◆ 対象の文章 ◆

§ §

エッセンシャル思考とはいえ、捨てればいいってもんじゃない

最近読んでいる本で、「エッセンシャル思考」という本がある。
以下の本だ。

エッセンシャル思考 最少の時間で成果を最大にする

エッセンシャル思考 最少の時間で成果を最大にする

まだ途中までしか読んでないが、非常にためになる本である。
書かれていることは、そんなに斬新なことではない。
前々から、なんとなく、どこかで聞いたことがある話だ。
仕事を効率的にしなさい。時間は有限なんだから。
夜はちゃんと寝なさい。昼間の時間が無駄になるから。
こんなことが書かれている。
そして、この本の中心に流れているのが引き算思考だと思う。

不要なものは捨てなさい。さもなければ、全て中途半端になる。
この本は、一貫してこの考え方を主張している。

少し話が変わるが、今日、NewsPicksでシャープとソニーの分析記事を読んだ。toyokeizai.net
分析を要約すると、以下のようになる。
ここから要約−−−−−−−
 シャープは液晶に集中してリソースを投入しすぎ、
 後戻りできなくなった。
 一方、ソニーは液晶の製造を手放すことで、
 リスクを回避した。
 さらに、金融や損保を長い年月をかけて育ててきており、
 それが結果的にリスク分散につながった。
 今のソニーを支えているのは、金融やゲームといった
 本業以外の部分である。

§ §

◆ 提供データ ◆
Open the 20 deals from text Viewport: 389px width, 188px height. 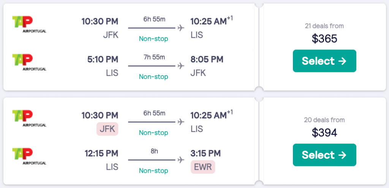(324, 120)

§ §

◆ 問題と課題 ◆
**1)** エッセンシャル思考に関する文章から、「最近読んでいる本で、「エッセンシャル思考」という本がある。」で始まり「そして、この本の中心に流れているのが引き算思考だと思う。」で終わる部分を一字一句そのまま書き写してください。
**2)** エッセンシャル思考に関する文章にある「この本は、一貫してこの考え方を主張している。」という一文を英語に訳してください。
**3)** エッセンシャル思考に関する文章を、最後に示された文の後から書き継いでください。

◆ 課題の解答 ◆
**1)**
最近読んでいる本で、「エッセンシャル思考」という本がある。
以下の本だ。

エッセンシャル思考 最少の時間で成果を最大にする

エッセンシャル思考 最少の時間で成果を最大にする

まだ途中までしか読んでないが、非常にためになる本である。
書かれていることは、そんなに斬新なことではない。
前々から、なんとなく、どこかで聞いたことがある話だ。
仕事を効率的にしなさい。時間は有限なんだから。
夜はちゃんと寝なさい。昼間の時間が無駄になるから。
こんなことが書かれている。
そして、この本の中心に流れているのが引き算思考だと思う。

**2)** This book consistently advocates this way of thinking.

**3)**
−−−−−−−要約ここまで
つまりは、究極の引き算を行い、液晶一本に選択・集中を行ったシャープは破れ、
多くのことに手を出していたソニーは、危機を免れ復活の軌道に乗っている。
これは、エッセンシャル思考の考え方と、相反しないか?

ひき算思考のエッセンシャル思考を極めれば、何か一つだけ残すということになる。
ただ、これでは結局シャープの背中を追うことになってしまう。
ということは、エッセンシャル思考はほんとは間違った考え方なのか?

おそらく、そんなことは無い。
エッセンシャル思考で最も大切なことは、引き算しなさい。という教えではない。
「持ちすぎるということには、失うのと同じぐらいのリスクが有ることを認識しなさい」
ということなんだ。
この意識を持ち、しっかりとどうするべきかを考えなさい。一生懸命考えて生きなさい。
きっと、こう解釈することが正しいんだと思う。
多くの人は持ちすぎるリスクをしっかり認識できずにいるから、これを認識するだけでも、
意思決定に変化があるはずだ。それも、いい方向に。

しっかりリスクを認識した上で、リスクを受け入れて選択肢を決めていく。
その積み重ねで出来た人生こそ、最後に輝く、自分だけにしか歩めない人生に
なっているんだろう。
僕は今日、それを確信した。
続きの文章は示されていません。